Gas stoppers are the tool of choice for slowing down beams of short-lived rare isotopes produced by in-flight fragmentation and separation. These devices can make use of the advantages of in-flight separation techniques used at NSCL and several other leading laboratories in the world—fast, efficient and chemistry-independent separation of isotopes. The properties of ions at rest can be studied in ion traps, for example at the LEBIT facility at NSCL, where high-precision mass measurements are successfully carried out with a linear gas stopper. Gas stoppers are also the first step in preparing re-accelerated beams for low-energy experiments.

The basic principle of gas stopping is simple. After appropriate slowing down the fast fragments in solid degraders the ions are finally stopped in a chamber filled with helium gas. Remaining singly or doubly-charged, ions are guided out of the gas cell using electric and/or magnetic fields and gas flow and then prepared into a low-emittance, low-energy ion-beam by means of RF ion guiding techniques. In order to maximize the benefit of the gas stopping approach, the following requirements have to be fulfilled:

  • Short extraction times. In order to minimize decay losses the extraction time should be comparable or shorter than the shortest half-life of the ions to be studied. Extraction times of 10 ms or less are desirable.
  • Efficient stopping and extraction at high rates.
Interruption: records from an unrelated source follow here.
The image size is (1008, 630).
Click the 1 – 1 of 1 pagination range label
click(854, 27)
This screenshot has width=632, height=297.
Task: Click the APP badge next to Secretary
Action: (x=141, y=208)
The efficiency of a gas stopper (the fraction of stopped and subsequently extracted ions compared to the number of injected ions) is a key performance benchmark for any facility based on the gas stopper concept. Next-generation facilities will provide beam intensities of up to 109/s, many orders of magnitude higher than available at present fragmentation facilities.
  • Applicability to all fragment beams. In order to be universal, the gas stopper needs to be able to handle beams of isotopes with largely different charges Z and neutron-to-proton ratios.

The cyclotron gas stopper is a new scheme under development at NSCL that promises to overcome some of the performance limitation of linear gas stoppers.